Data yang dikumpulkan oleh Bloomberg News mengenai gaji awal di Tiongkok menunjukkan sebuah kisah sedih yang serupa. Gaji awal turun 1,3 persen selama kuartal keempat tahun 2023, periode terkini di mana data tersedia. Itu merupakan yang ketiga penurunan seperempat kali berturut-turut. Data bonus bahkan lebih mengecewakan lagi, rata-rata turun sekitar 17,5 persen dari tahun sebelumnya. Bonus semakin turun di sektor internet dan telekomunikasi, 27 persen, dan selanjutnya masih masuk sektor keuangan, 35 persen.

Mengingat informasi tersebut, tidaklah mengherankan jika penjualan barang mewah mengalami penurunan yang tajam. Gucci melaporkan bahwa penjualan Gucci di Tiongkok telah merosot 20 persen di kuartal ini dari tingkat tahun sebelumnya. Ekspor jam tangan Swiss ke Tiongkok anjlok 25 persen dari angka tahun sebelumnya. Restoran kelas atas di Tiongkok melaporkan penurunan serupa, terutama karena lalu lintas meningkat di restoran kelas bawah. Ada anekdot lain, persediaan piano bekas meningkat begitu tinggi, maka mereka memberikan tekanan yang signifikan terhadap harga. Sebuah piano di rumah merupakan penanda status kelas menengah; kelimpahan persediaan piano menunjukkan berapa banyak kelas menengah yang tersingkir.

Tidak ada satu pun dari gambaran ini yang memberikan sedikit pun semangat untuk prospek ekonomi Tiongkok. Untuk kelas menengah, seperti halnya kelas menengah, temanya adalah tetap tinggal di rumah, memangkas pengeluaran, dan mencoba meningkatkan tabungan. Bagi Xi Jinping dan para pemimpin Tiongkok lainnya, yang secara implisit telah menjanjikan kemakmuran bagi rakyat Tiongkok, gambaran yang mengkhawatirkan ini seharusnya sangat meresahkan. (Vv)

Milton Ezrati adalah editor kontributor di The National Interest, afiliasi dari Center for the Study of Human Capital di University at Buffalo (SUNY), dan kepala ekonom di Vested, sebuah firma komunikasi yang berbasis di New York.

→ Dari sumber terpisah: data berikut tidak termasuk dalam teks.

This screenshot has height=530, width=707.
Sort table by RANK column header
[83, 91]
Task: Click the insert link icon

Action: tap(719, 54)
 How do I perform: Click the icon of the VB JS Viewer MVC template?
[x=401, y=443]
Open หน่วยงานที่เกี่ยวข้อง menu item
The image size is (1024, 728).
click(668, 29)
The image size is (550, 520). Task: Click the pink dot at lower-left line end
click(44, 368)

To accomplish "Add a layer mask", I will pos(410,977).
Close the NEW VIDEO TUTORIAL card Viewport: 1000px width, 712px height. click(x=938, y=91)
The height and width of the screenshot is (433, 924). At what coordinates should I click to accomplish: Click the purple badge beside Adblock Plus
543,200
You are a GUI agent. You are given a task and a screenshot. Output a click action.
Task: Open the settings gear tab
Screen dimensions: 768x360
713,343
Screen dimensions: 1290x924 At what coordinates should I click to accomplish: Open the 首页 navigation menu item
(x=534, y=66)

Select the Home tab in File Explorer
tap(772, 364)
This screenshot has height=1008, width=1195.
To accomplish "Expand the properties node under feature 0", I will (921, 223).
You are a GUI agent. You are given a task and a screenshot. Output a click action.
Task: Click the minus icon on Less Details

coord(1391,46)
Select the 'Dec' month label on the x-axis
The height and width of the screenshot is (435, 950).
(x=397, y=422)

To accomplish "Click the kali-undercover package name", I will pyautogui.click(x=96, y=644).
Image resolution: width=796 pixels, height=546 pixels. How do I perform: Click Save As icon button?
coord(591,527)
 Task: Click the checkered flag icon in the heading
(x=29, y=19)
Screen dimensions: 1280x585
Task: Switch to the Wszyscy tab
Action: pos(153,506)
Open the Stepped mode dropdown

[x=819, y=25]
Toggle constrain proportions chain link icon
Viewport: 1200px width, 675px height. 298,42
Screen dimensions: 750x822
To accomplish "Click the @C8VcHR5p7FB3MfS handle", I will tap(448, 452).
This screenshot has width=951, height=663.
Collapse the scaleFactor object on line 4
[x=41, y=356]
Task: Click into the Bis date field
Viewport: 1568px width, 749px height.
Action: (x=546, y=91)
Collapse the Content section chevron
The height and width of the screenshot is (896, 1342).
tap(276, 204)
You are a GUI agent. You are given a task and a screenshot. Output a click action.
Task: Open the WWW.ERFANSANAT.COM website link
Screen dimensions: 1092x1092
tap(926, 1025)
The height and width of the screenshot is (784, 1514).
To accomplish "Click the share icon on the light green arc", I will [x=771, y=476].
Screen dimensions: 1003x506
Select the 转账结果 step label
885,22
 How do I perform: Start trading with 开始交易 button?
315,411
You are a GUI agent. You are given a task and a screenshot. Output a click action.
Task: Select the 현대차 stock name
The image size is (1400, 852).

Sebelum bergabung dengan Vested, ia menjabat sebagai kepala strategi pasar dan ekonom untuk Lord, Abbett & Co. Dia juga sering menulis untuk City Journal dan menulis blog untuk Forbes. Buku terbarunya adalah “Thirty Tomorrows: The Next Three Decades of Globalization, Demographics, and How We Will Live.”